6.2. Selon la jurisprudence constante du Tribunal fédéral, la décision prise par un organisme privé, comme la CCI ou le Conseil International de l'Arbitrage en matière de Sport (CIAS), au sujet d'une demande de récusation d'un arbitre, n'est pas susceptible d'un recours direct au Tribunal fédéral. Une telle décision pourra néanmoins être revue dans le cadre d'un recours dirigé contre la sentence, motif pris de la composition irrégulière du tribunal arbitral (ATF 138 III 270 consid. 2.2.1; 118 II 359 consid. 3b; arrêts 4A_404/2021 du 24 janvier 2022 consid. 5.1.2; 4A_146/2019 du 6 juin 2019 consid. 2.2; 4A_644/2009 du 13 avril 2010 consid. 1).  
L'expression "décision prise par un organisme privé... au sujet d'une demande de récusation d'un arbitre" inclut logiquement tant l'admission que le rejet d'une telle demande. Un arrêt rendu le 22 juin 2023 par le Tribunal fédéral n'autorise du reste aucune autre conclusion (cause 4A_100/2023). Dans cette affaire, la Cour de céans a eu à connaître d'un litige sportif dans lequel le recourant attaquait une sentence finale du Tribunal Arbitral du Sport, sur le fondement de l'art. 190 al. 2 let. a LDIP, en faisant valoir que le CIAS avait prononcé à tort la récusation de l'arbitre proposé par lui. A cette occasion, elle a reconnu à la partie recourante le droit de contester la décision admettant cette demande de récusation (consid. 6.7.1). 
 
6.3. Les arguments avancés par la requérante afin de démontrer que, nonobstant le texte clair de ce dernier arrêt, l'admission de la demande de récusation par un organisme de droit privé ne devrait pas justifier l'application de cette jurisprudence tombent à faux.  
La requérante ne peut pas être suivie lorsqu'elle soutient, en substance, que le Tribunal fédéral pourrait s'abstenir de contrôler la régularité de la composition du tribunal arbitral lorsqu'un organisme de droit privé admet la demande de récusation et qu'un nouvel arbitre est désigné. L'ordre juridique suisse ne saurait en effet se reposer exclusivement sur la décision prise par un tel organisme et renoncer à veiller au respect de la composition régulière du tribunal arbitral et de la garantie primordiale que constituent l'indépendance et l'impartialité des arbitres. Or, un tribunal arbitral n'est pas moins irrégulièrement constitué lorsque n'y siège pas un arbitre indépendant et impartial qui a été valablement nommé, mais récusé à tort par la suite (hypothèse de l'admission injustifiée de la demande de récusation), que lorsqu'y siège un arbitre désigné correctement, mais qui aurait dû être écarté si la demande de récusation le concernant avait été admise à bon droit (hypothèse du rejet injustifié de la demande de récusation). 

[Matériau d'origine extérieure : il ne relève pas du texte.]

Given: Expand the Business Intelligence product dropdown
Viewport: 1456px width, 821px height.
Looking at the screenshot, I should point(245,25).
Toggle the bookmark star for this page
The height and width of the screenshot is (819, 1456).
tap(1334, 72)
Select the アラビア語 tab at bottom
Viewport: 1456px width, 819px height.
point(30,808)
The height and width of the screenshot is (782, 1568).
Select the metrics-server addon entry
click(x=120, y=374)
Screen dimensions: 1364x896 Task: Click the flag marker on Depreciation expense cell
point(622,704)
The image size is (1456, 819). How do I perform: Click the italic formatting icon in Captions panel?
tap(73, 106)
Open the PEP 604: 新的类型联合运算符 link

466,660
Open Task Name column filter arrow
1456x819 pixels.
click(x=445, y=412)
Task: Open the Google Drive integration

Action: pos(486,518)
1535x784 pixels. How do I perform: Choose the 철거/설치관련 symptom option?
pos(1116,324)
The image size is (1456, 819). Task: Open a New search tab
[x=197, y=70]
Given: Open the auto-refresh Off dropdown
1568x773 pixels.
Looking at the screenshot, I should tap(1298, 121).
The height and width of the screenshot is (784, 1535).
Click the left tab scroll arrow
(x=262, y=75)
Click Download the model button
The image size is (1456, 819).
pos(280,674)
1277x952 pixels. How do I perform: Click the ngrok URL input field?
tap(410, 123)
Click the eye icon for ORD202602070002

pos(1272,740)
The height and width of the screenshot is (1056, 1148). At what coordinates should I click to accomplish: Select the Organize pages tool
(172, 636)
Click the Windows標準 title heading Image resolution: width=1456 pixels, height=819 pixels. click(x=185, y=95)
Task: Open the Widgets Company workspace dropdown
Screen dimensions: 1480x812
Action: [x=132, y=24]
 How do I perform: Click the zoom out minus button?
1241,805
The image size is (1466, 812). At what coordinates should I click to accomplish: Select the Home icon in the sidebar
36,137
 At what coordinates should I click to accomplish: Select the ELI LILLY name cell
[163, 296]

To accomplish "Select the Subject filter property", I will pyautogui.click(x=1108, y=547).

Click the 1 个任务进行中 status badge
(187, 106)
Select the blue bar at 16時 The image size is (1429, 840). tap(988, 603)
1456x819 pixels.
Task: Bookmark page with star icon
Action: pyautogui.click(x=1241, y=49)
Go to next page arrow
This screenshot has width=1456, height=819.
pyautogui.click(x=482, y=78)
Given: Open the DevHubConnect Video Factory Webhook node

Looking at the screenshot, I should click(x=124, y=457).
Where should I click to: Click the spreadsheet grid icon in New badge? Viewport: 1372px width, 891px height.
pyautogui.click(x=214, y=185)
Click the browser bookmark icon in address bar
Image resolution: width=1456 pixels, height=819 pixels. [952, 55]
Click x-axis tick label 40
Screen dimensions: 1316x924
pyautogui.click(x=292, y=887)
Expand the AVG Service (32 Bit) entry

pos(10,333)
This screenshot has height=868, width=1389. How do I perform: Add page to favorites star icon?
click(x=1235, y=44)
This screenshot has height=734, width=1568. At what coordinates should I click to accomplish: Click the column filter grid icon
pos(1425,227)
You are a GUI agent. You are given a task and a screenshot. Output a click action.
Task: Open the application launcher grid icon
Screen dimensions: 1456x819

C'est aussi en vain que la requérante prétend que la solution retenue dans l'arrêt 4A_100/2023 ne trouverait pas application en l'espèce. Soulignant que, dans l'affaire en question, le recours au Tribunal fédéral avait été déposé par la partie qui se plaignait de ce que la sentence attaquée avait été rendue sans la participation de l'arbitre qu'elle avait initialement désigné en raison d'une récusation prétendument injustifiée ordonnée avant la reddition de ladite sentence, elle soutient que la situation serait différente en l'espèce dans la mesure où l'arbitre incriminé, désigné par les intimées, a pu siéger au sein du Tribunal arbitral ayant rendu la sentence entreprise. Contrairement à ce que soutient l'intéressée, le Tribunal fédéral n'a jamais entendu limiter, dans l'arrêt précité, la possibilité de remettre en cause la décision d'un organisme privé admettant une demande de récusation au seul cas où celle-ci vise un arbitre choisi par la partie s'opposant à sa récusation n'ayant pas pu prendre part au prononcé de la sentence attaquée. Rien ne justifie, dès lors, d'opérer une distinction entre la présente espèce et l'affaire ayant donné lieu au prononcé de l'arrêt 4A_100/2023, sous prétexte que l'arbitre mis en cause a pu siéger au sein du Tribunal arbitral ayant rendu la sentence attaquée. 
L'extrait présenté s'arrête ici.